Future mortality: integrating smoking, alcohol and obesity

Principal researcher

Fanny Janssen

Funding

VIDI research grant from the Netherlands Organisation for Scientific Research NWO 452-13-001

Time period

Sept 2014 – August 2019

Main research team

Fanny Janssen

Anastasios Bardoutsos (postdoc)

Nikoletta Vidra (PhD)

Sergi Trias Llimós (PhD)

Summary

Information concerning future life expectancy is crucial for public policy, social security, pension and insurance schemes, and healthcare planning. However, estimates of future mortality often prove inaccurate, as conventional extrapolative mortality projection methods cannot capture (i) the impact of lifestyle ‘epidemics’, different over time between men and women, and across generations and countries; and (ii) the delay in ageing: the 90-year-olds of today roughly resemble the 80-year-olds of the past.

Key to mortality forecasting is distinguishing between:

(i)           the general gradual long-term mortality decline, mainly due to socio-economic factors and associated medical improvements, and accompanied by a delay in ageing expressed as a shift in the age-at-death distribution towards older ages

(ii)           The smoking, alcohol, and obesity ‘epidemics’ which cause deviations from and variations in the general mortality decline, and greatly affect premature mortality and the shape of the age-at-death distribution.

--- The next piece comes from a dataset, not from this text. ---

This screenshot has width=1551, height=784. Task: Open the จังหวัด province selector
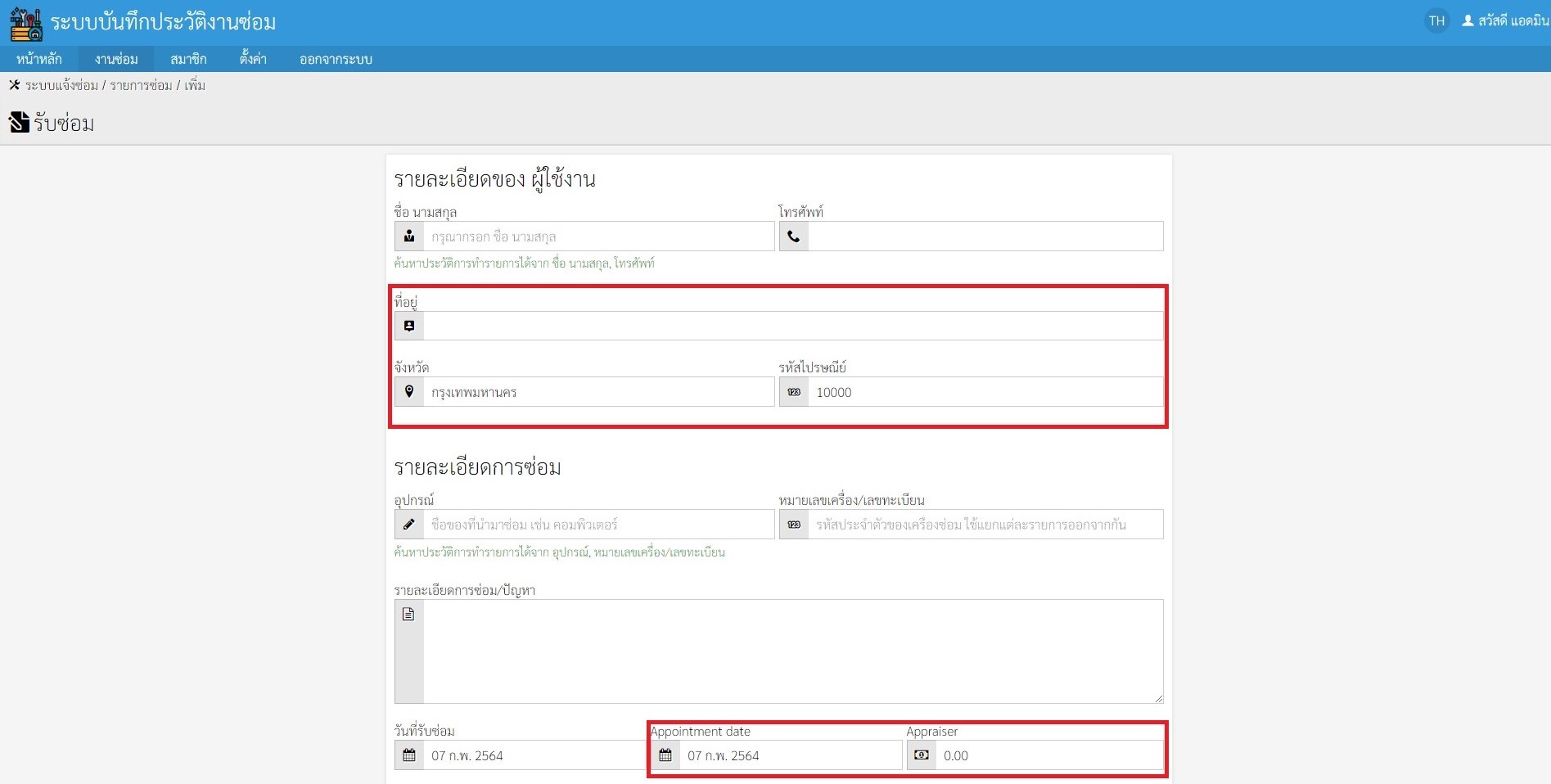point(597,392)
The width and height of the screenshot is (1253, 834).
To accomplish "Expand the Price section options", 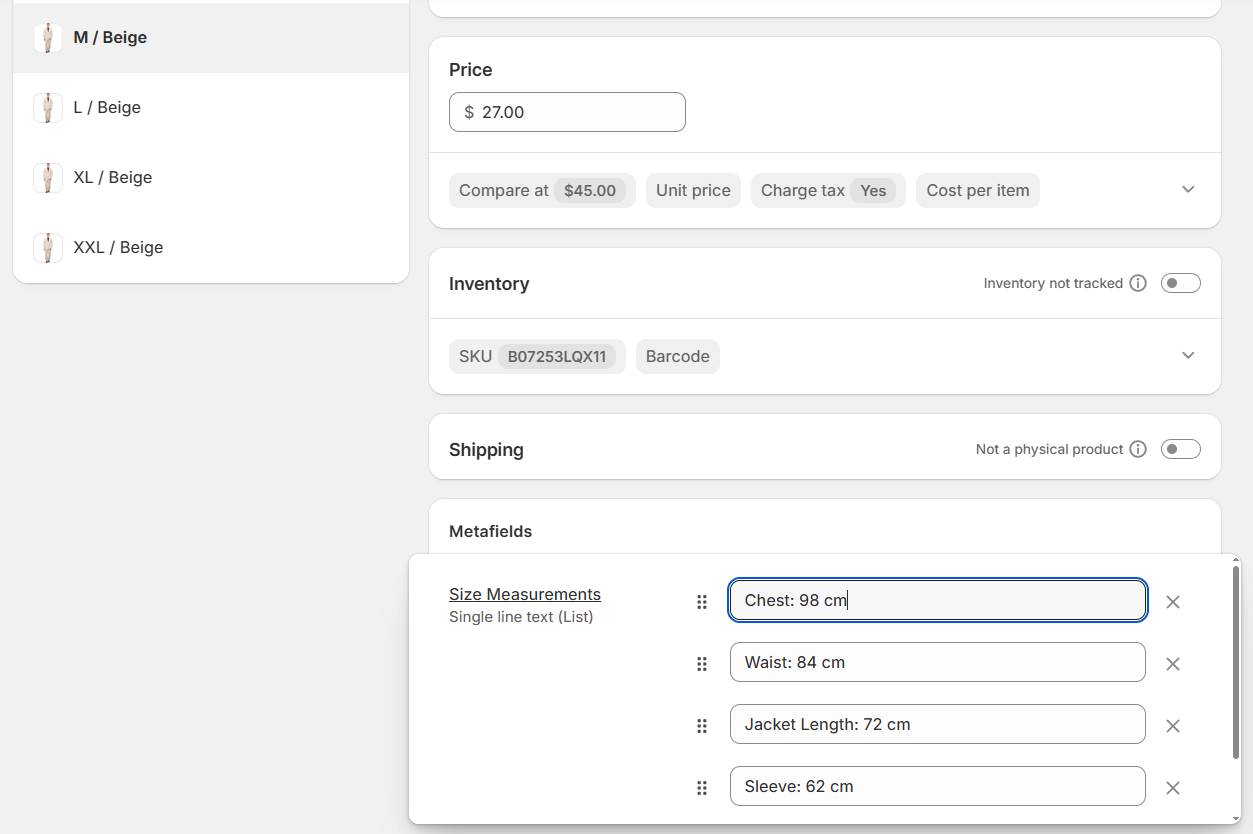I will click(x=1188, y=189).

Within this project these two components will be included simultaneously in a novel mortality projection methodology with the overall aim to improve the robustness of future mortality estimates for Europe.

Key objectives are:

1)         To assess the past and anticipated future trends in smoking-, alcohol-, and obesity-attributable mortality; and the differences in these trends across countries, sexes, and birth cohorts.

2)         To assess the roles of both the delay in ageing and changes in the shape of the age-at-death distribution in the gradual long-term mortality trend, and the changes in these roles over time.

3)         To develop a mortality projection technique that integrates future lifestyle-related mortality trends and future patterns in the age-at-death distribution, and to apply this technique to European populations.

Project website

For more information on the project including a list of collaborators and publications, please visit www.futuremortality.com

Last modified:10 May 2021 3.20 p.m.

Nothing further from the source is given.